Given data.
#####

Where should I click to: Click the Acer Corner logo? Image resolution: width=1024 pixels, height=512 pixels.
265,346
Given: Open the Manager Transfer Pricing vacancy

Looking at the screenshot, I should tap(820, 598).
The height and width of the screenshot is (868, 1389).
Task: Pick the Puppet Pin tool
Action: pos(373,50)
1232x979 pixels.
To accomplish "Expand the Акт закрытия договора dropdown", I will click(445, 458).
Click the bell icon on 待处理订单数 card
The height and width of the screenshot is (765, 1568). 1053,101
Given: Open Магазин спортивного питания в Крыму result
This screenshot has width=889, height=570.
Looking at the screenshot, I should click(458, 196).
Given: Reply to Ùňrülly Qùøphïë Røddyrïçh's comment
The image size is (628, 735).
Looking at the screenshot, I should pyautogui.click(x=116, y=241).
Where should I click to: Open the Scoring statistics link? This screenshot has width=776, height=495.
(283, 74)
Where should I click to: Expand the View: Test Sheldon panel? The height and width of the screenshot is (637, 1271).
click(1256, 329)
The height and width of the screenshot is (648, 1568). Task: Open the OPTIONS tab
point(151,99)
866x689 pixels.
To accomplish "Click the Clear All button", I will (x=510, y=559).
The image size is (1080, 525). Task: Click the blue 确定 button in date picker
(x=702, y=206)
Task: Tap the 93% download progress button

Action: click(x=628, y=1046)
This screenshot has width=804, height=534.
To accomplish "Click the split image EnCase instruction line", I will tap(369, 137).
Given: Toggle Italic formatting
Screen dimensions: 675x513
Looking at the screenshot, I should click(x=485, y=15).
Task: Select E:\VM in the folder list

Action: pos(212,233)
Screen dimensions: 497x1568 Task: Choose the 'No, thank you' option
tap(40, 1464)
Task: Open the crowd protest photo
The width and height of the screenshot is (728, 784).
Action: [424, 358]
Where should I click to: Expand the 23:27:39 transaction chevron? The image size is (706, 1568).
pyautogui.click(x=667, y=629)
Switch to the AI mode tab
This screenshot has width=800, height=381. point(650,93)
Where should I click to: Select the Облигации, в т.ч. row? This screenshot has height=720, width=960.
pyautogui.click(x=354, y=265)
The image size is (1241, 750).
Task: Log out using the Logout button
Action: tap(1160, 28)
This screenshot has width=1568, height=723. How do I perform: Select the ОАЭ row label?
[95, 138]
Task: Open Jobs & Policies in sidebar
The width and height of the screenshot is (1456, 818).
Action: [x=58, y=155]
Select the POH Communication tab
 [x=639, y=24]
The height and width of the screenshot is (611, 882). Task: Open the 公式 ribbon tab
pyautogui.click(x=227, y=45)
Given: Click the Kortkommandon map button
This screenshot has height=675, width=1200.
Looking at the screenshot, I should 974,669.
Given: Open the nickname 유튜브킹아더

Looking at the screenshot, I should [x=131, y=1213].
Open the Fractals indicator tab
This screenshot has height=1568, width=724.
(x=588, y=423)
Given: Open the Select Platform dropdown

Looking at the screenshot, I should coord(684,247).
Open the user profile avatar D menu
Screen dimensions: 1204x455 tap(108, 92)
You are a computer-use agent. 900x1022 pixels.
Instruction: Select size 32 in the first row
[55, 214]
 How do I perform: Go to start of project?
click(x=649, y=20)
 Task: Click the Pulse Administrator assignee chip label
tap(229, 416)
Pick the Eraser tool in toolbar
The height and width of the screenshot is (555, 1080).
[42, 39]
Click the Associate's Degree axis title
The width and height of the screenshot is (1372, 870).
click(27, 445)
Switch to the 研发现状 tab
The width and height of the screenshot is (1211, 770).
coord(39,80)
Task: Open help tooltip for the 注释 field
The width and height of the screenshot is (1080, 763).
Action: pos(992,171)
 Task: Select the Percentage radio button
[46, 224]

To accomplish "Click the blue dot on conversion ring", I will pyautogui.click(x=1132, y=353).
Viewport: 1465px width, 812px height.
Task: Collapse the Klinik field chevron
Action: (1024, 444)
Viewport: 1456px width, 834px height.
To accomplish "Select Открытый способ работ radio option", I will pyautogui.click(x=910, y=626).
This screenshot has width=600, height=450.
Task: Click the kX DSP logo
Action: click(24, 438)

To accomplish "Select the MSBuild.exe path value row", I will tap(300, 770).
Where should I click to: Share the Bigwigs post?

#####

Exercise objective. Go through the listing above and copy each line exactly.

Output.
Where should I click to: Click the Acer Corner logo? Image resolution: width=1024 pixels, height=512 pixels.
265,346
Given: Open the Manager Transfer Pricing vacancy

Looking at the screenshot, I should tap(820, 598).
The height and width of the screenshot is (868, 1389).
Task: Pick the Puppet Pin tool
Action: pos(373,50)
1232x979 pixels.
To accomplish "Expand the Акт закрытия договора dropdown", I will click(445, 458).
Click the bell icon on 待处理订单数 card
The height and width of the screenshot is (765, 1568). 1053,101
Given: Open Магазин спортивного питания в Крыму result
This screenshot has width=889, height=570.
Looking at the screenshot, I should click(458, 196).
Given: Reply to Ùňrülly Qùøphïë Røddyrïçh's comment
The image size is (628, 735).
Looking at the screenshot, I should pyautogui.click(x=116, y=241).
Where should I click to: Open the Scoring statistics link? This screenshot has width=776, height=495.
(283, 74)
Where should I click to: Expand the View: Test Sheldon panel? The height and width of the screenshot is (637, 1271).
click(1256, 329)
The height and width of the screenshot is (648, 1568). Task: Open the OPTIONS tab
point(151,99)
866x689 pixels.
To accomplish "Click the Clear All button", I will (x=510, y=559).
The image size is (1080, 525). Task: Click the blue 确定 button in date picker
(x=702, y=206)
Task: Tap the 93% download progress button

Action: click(x=628, y=1046)
This screenshot has width=804, height=534.
To accomplish "Click the split image EnCase instruction line", I will tap(369, 137).
Given: Toggle Italic formatting
Screen dimensions: 675x513
Looking at the screenshot, I should click(x=485, y=15).
Task: Select E:\VM in the folder list

Action: pos(212,233)
Screen dimensions: 497x1568 Task: Choose the 'No, thank you' option
tap(40, 1464)
Task: Open the crowd protest photo
The width and height of the screenshot is (728, 784).
Action: [424, 358]
Where should I click to: Expand the 23:27:39 transaction chevron? The image size is (706, 1568).
pyautogui.click(x=667, y=629)
Switch to the AI mode tab
This screenshot has width=800, height=381. point(650,93)
Where should I click to: Select the Облигации, в т.ч. row? This screenshot has height=720, width=960.
pyautogui.click(x=354, y=265)
The image size is (1241, 750).
Task: Log out using the Logout button
Action: tap(1160, 28)
This screenshot has width=1568, height=723. How do I perform: Select the ОАЭ row label?
[95, 138]
Task: Open Jobs & Policies in sidebar
The width and height of the screenshot is (1456, 818).
Action: [x=58, y=155]
Select the POH Communication tab
 [x=639, y=24]
The height and width of the screenshot is (611, 882). Task: Open the 公式 ribbon tab
pyautogui.click(x=227, y=45)
Given: Click the Kortkommandon map button
This screenshot has height=675, width=1200.
Looking at the screenshot, I should 974,669.
Given: Open the nickname 유튜브킹아더

Looking at the screenshot, I should [x=131, y=1213].
Open the Fractals indicator tab
This screenshot has height=1568, width=724.
(x=588, y=423)
Given: Open the Select Platform dropdown

Looking at the screenshot, I should coord(684,247).
Open the user profile avatar D menu
Screen dimensions: 1204x455 tap(108, 92)
You are a computer-use agent. 900x1022 pixels.
Instruction: Select size 32 in the first row
[55, 214]
 How do I perform: Go to start of project?
click(x=649, y=20)
 Task: Click the Pulse Administrator assignee chip label
tap(229, 416)
Pick the Eraser tool in toolbar
The height and width of the screenshot is (555, 1080).
[42, 39]
Click the Associate's Degree axis title
The width and height of the screenshot is (1372, 870).
click(27, 445)
Switch to the 研发现状 tab
The width and height of the screenshot is (1211, 770).
coord(39,80)
Task: Open help tooltip for the 注释 field
The width and height of the screenshot is (1080, 763).
Action: pos(992,171)
 Task: Select the Percentage radio button
[46, 224]

To accomplish "Click the blue dot on conversion ring", I will pyautogui.click(x=1132, y=353).
Viewport: 1465px width, 812px height.
Task: Collapse the Klinik field chevron
Action: (1024, 444)
Viewport: 1456px width, 834px height.
To accomplish "Select Открытый способ работ radio option", I will pyautogui.click(x=910, y=626).
This screenshot has width=600, height=450.
Task: Click the kX DSP logo
Action: click(24, 438)

To accomplish "Select the MSBuild.exe path value row", I will tap(300, 770).
Where should I click to: Share the Bigwigs post?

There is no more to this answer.